On July 7, 2007, during the Pepsi 400, TNT used for the first time a new broadcast format called "Wide-Open Coverage". The race broadcast was moved to the top of the screen, with all scoring graphics placed in the bottom of the screen.  The race was also broadcast with limited commercial interruption; only three green flag laps took place during commercials during the entire broadcast, because of cable and satellite television providers having several minutes every hour to air local ads, bypassing TNT entirely. All other commercials were aired in the lower third of the screen, similar to what is used by the IndyCar Series but with a significantly larger window for the race coverage. Most of these commercials featured a special ad for that race, followed by their traditional ad. For each Daytona race through 2012, TNT featured the Wide-Open Coverage format. In 2009 and 2010, no green flag laps were missed.
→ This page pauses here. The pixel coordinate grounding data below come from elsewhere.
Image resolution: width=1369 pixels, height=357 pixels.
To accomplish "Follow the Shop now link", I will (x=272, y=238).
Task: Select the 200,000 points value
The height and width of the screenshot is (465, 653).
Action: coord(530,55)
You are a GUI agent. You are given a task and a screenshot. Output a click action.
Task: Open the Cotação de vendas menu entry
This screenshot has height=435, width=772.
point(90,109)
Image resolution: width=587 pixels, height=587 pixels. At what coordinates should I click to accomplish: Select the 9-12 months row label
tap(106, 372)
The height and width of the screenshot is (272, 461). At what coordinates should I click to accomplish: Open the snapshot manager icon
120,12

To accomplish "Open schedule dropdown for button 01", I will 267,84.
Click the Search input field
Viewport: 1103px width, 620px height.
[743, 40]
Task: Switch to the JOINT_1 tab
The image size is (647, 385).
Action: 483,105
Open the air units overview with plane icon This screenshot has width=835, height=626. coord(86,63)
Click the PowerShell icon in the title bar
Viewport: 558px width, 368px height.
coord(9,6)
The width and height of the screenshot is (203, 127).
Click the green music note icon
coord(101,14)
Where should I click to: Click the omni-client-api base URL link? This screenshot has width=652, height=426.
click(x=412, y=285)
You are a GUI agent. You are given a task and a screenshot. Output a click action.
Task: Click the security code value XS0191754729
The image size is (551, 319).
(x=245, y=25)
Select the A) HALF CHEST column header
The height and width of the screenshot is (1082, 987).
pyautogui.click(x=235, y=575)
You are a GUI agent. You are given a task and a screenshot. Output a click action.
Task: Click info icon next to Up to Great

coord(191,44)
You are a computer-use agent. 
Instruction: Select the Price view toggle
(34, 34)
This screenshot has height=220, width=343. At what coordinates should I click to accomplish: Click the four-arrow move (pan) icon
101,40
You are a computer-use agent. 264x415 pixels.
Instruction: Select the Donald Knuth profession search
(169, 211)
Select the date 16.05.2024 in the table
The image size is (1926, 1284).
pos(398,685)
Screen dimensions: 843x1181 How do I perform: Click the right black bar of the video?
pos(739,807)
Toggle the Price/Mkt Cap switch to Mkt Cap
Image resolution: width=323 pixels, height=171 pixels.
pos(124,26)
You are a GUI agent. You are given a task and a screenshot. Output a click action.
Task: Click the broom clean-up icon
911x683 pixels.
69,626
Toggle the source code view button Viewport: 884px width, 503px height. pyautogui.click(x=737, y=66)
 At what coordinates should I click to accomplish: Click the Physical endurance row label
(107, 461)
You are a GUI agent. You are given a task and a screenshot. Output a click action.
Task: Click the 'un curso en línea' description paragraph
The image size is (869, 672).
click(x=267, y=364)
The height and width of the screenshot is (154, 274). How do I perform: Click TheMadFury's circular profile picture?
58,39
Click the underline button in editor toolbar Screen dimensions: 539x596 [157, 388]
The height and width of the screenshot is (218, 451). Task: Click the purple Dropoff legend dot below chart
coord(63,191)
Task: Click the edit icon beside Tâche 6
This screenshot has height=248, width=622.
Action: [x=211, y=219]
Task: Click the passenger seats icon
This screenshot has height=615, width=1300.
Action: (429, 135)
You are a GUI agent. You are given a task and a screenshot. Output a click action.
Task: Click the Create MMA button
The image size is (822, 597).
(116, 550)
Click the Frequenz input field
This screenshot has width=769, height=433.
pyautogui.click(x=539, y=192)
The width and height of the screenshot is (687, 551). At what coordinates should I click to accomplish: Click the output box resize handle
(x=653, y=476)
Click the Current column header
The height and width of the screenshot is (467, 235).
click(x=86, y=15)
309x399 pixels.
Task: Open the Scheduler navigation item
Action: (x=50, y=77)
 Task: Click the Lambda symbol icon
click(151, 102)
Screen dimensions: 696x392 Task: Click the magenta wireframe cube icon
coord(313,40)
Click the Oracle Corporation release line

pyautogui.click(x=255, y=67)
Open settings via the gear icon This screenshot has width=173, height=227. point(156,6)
In 2013, the format was only used for the last 30 laps, as they were only able to get two sponsors for the format, and in 2014, was dropped entirely due to the race being delayed to Sunday by rain.

During the broadcast of the 2008 LifeLock.com 400, Larry McReynolds performed a magic trick, "cutting" Marc Fein in half while green flag racing was taking place on the racetrack.  This came at the dismay and outrage of many fans and viewers.

TNT also missed the winning pass of the 2008 Coke Zero 400 when a last lap crash involving Michael Waltrip took out several cars.  When it was all said and done, TNT panned over to Carl Edwards, who prematurely celebrated his victory, thinking he had the lead when the caution came out.  Because the crash occurred on the last lap, the field is frozen at the moment the caution came out and NASCAR reviews the finishing order by using video replays and scoring loop data.  Those replays all showed Kyle Busch as the leader when the caution came out; Busch was declared the winner of the Coke Zero 400.

2010–2014
The 2010 race also featured a 3-D broadcast on some cable/satellite providers and on NASCAR.com.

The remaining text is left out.